_TASK INSTRUCTIONS_
1. In the passage about LCIMPROVE, which Soviet consul was the American vice consul in Helsinki trying to entice to defect?
2. Translate this sentence from the passage about LCIMPROVE into Spanish: "Counter-espionage involves actions taken to detect and counteract espionage."

_QUOTED PASSAGE_

Documents recently released in full reveal that alleged assassin Lee Harvey Oswald was wittingly or unwittingly used in CIA spying activities referred to as LCIMPROVE during the two months before John F. Kennedy was killed. Until the last few years, these documents only existed in less-than-complete form.

LCIMPROVE is defined in two separate CIA documents as "Counter-espionage involving Soviet intelligence services worldwide". The request for the definition of LCIMPROVE by government staffers to the CIA is here (see item #2) The CIA's response is here.

Counter-espionage involves actions taken to detect and counteract espionage. Several CIA memos with the subject line "LCIMPROVE" were written during the two periods of Oswald's life when he was trying to instantly obtain a visa to enter a communist nation.

The LCIMPROVE memos in 1959 dramatically describe the time when Oswald was seeking to defect to the Soviet Union. These memos are also linked to the REDCAP program to induce Soviets and Eastern Europeans to defect to the West.

These REDCAP/LCIMPROVE memos are filled with wild yarns about sex-and-alcohol parties involving Americans and Soviets together in Helsinki. It was days of wine and roses, with each side testing the other. American vice consul William Costille was enticing the Soviet consul Gregory Golub to defect. By all appearances, Soviet consul Golub just wanted to let the good times roll.

Soviet consul Golub was warmed by the camaraderie. Helsinki became the only place in the Soviet borderlands where a foreigner could get a visa in a matter of minutes if you "looked all right". This change in policy came down shortly before Oswald needed to cross the Soviet border from Helsinki.

Oswald was still a Marine when he came to Helsinki. Oswald would probably never have received permission from Soviet authorities in Moscow to enter the USSR. The instant visa from Golub is what made it possible for Oswald to successfully defect to the Soviet Union during October 1959. He married a Soviet woman and returned with his new family to the United States in 1962.

_DATA SHOWN_
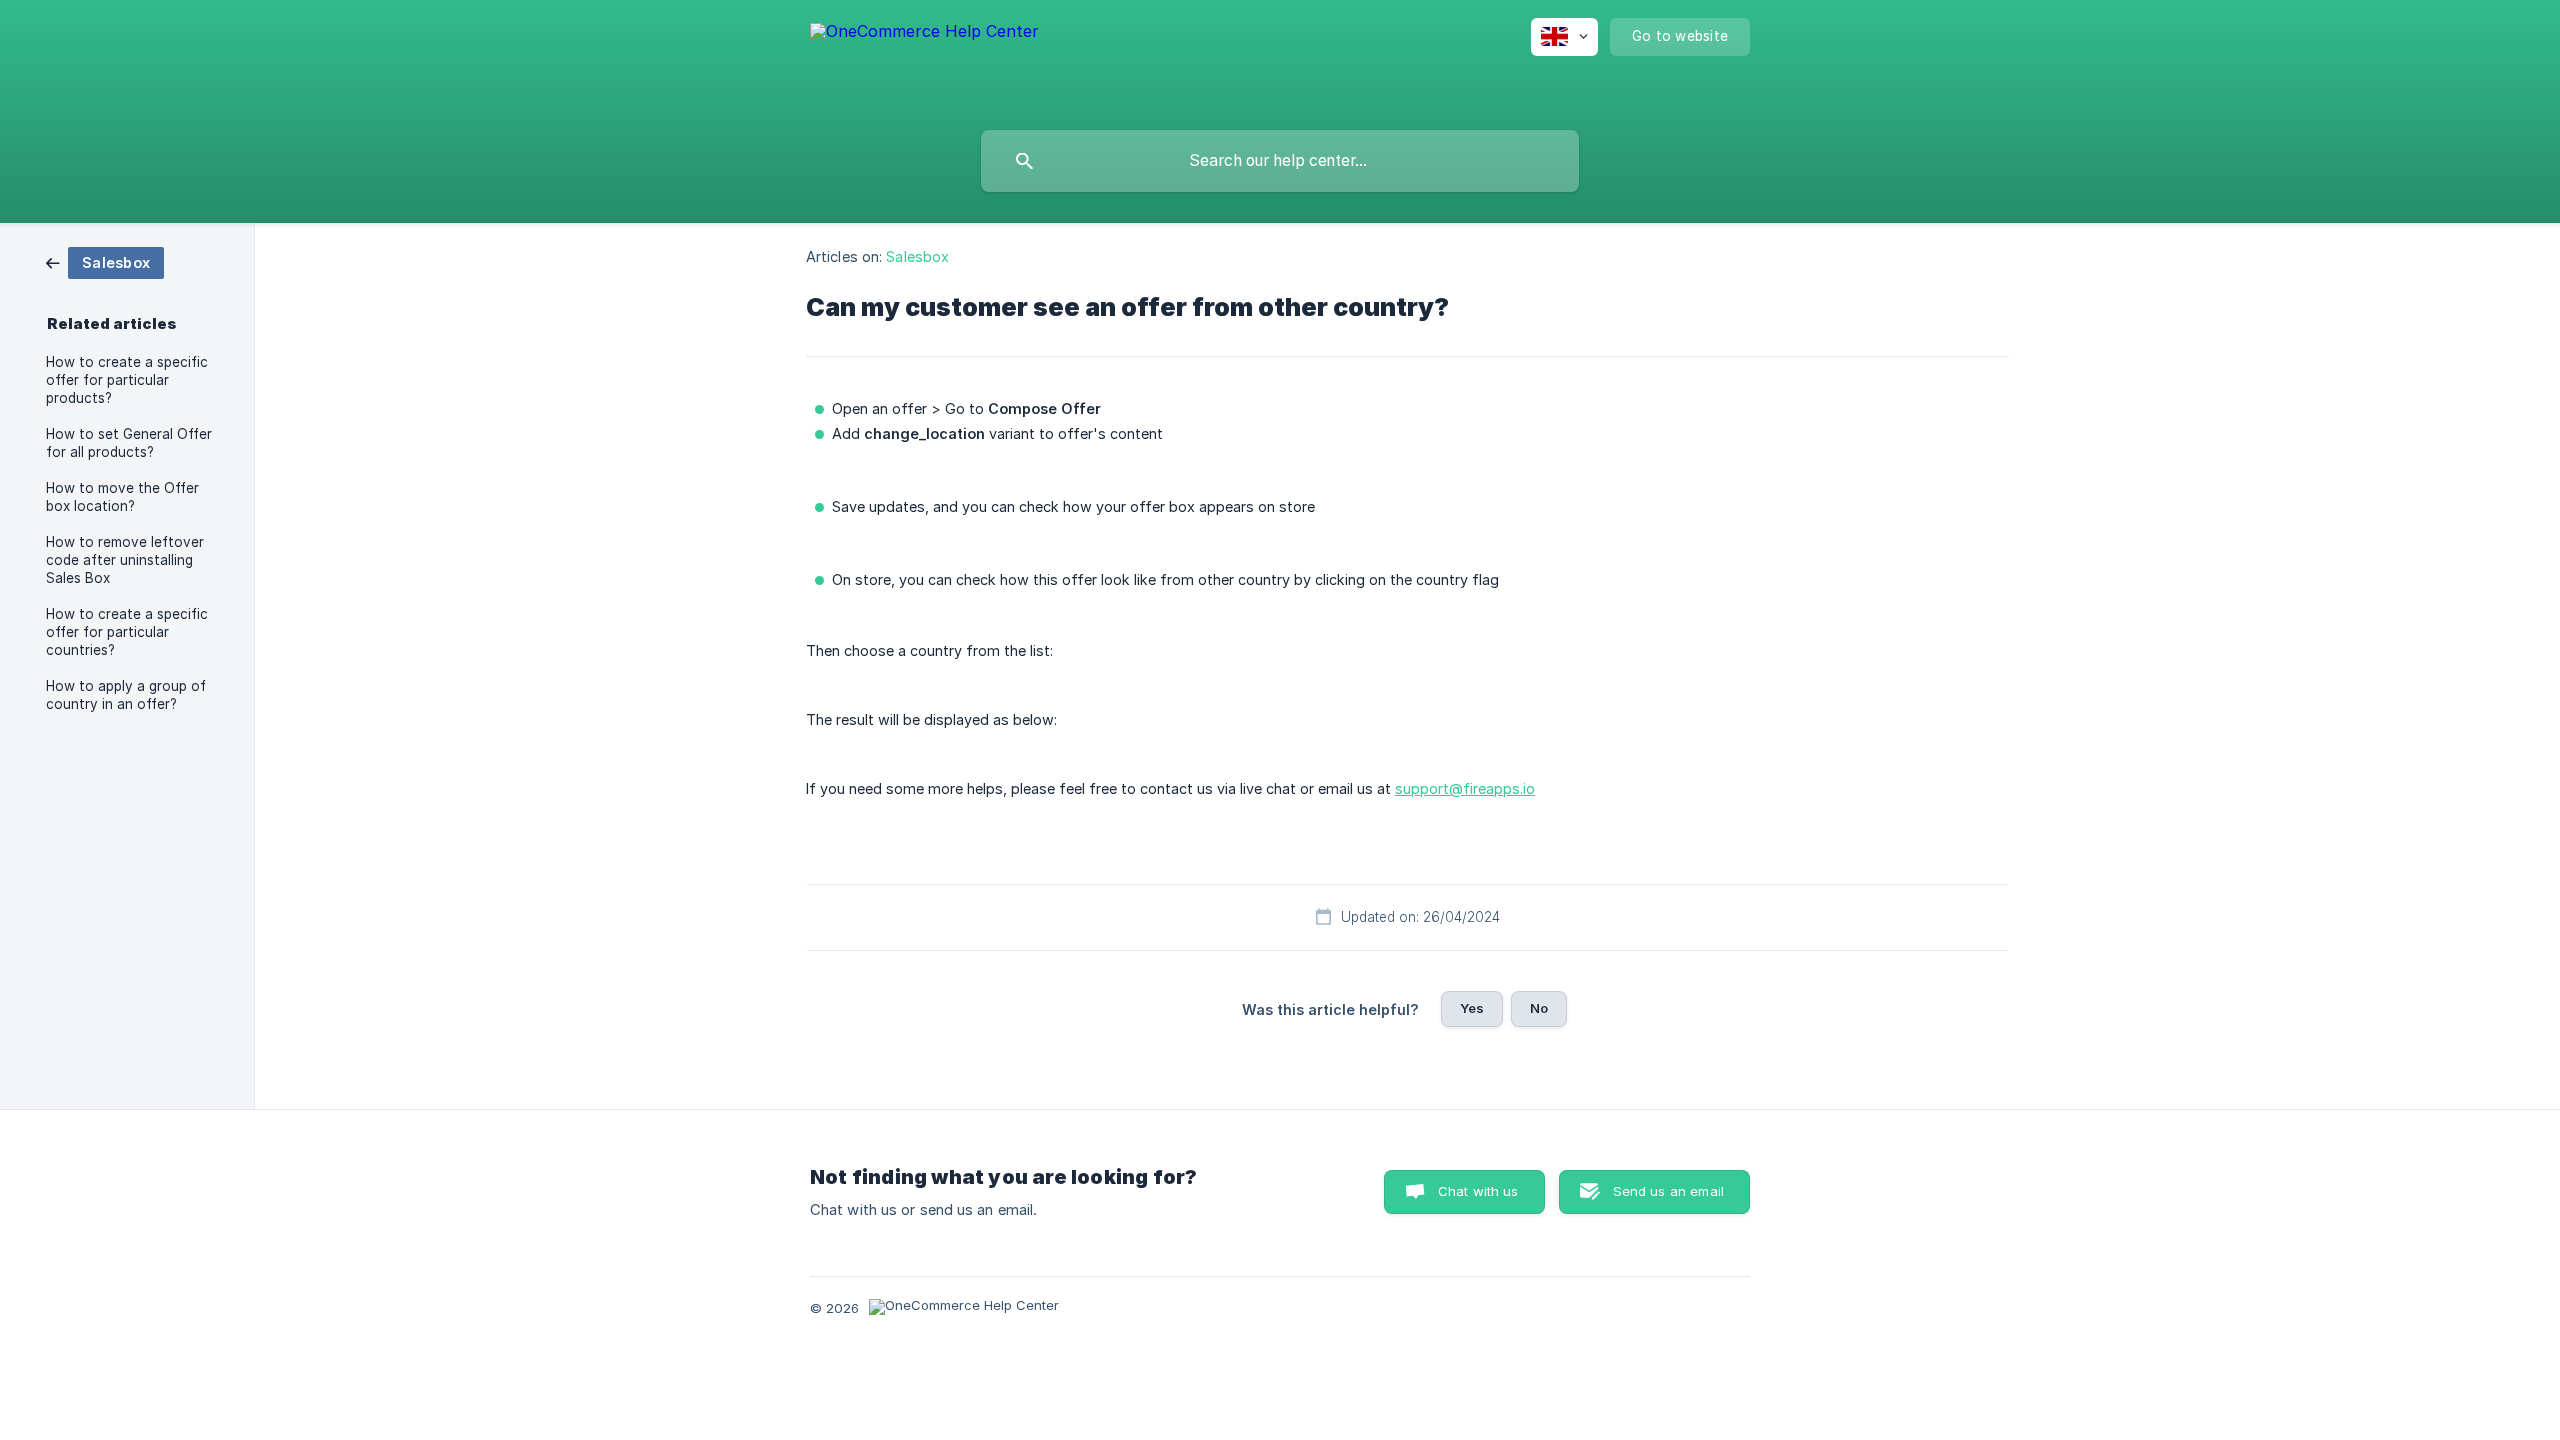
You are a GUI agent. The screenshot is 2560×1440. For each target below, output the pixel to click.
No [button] (1539, 1008)
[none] (924, 60)
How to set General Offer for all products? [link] (129, 443)
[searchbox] (1280, 161)
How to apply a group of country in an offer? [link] (126, 695)
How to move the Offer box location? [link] (122, 497)
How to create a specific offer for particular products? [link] (127, 380)
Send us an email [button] (1668, 1191)
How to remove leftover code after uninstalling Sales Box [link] (125, 560)
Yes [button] (1472, 1008)
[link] (105, 261)
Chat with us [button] (1478, 1191)
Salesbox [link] (917, 256)
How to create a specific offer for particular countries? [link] (127, 632)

_EXPECTED RESULTS_
1. Gregory Golub

2. El contraespionaje comprende las acciones emprendidas para detectar y contrarrestar el espionaje.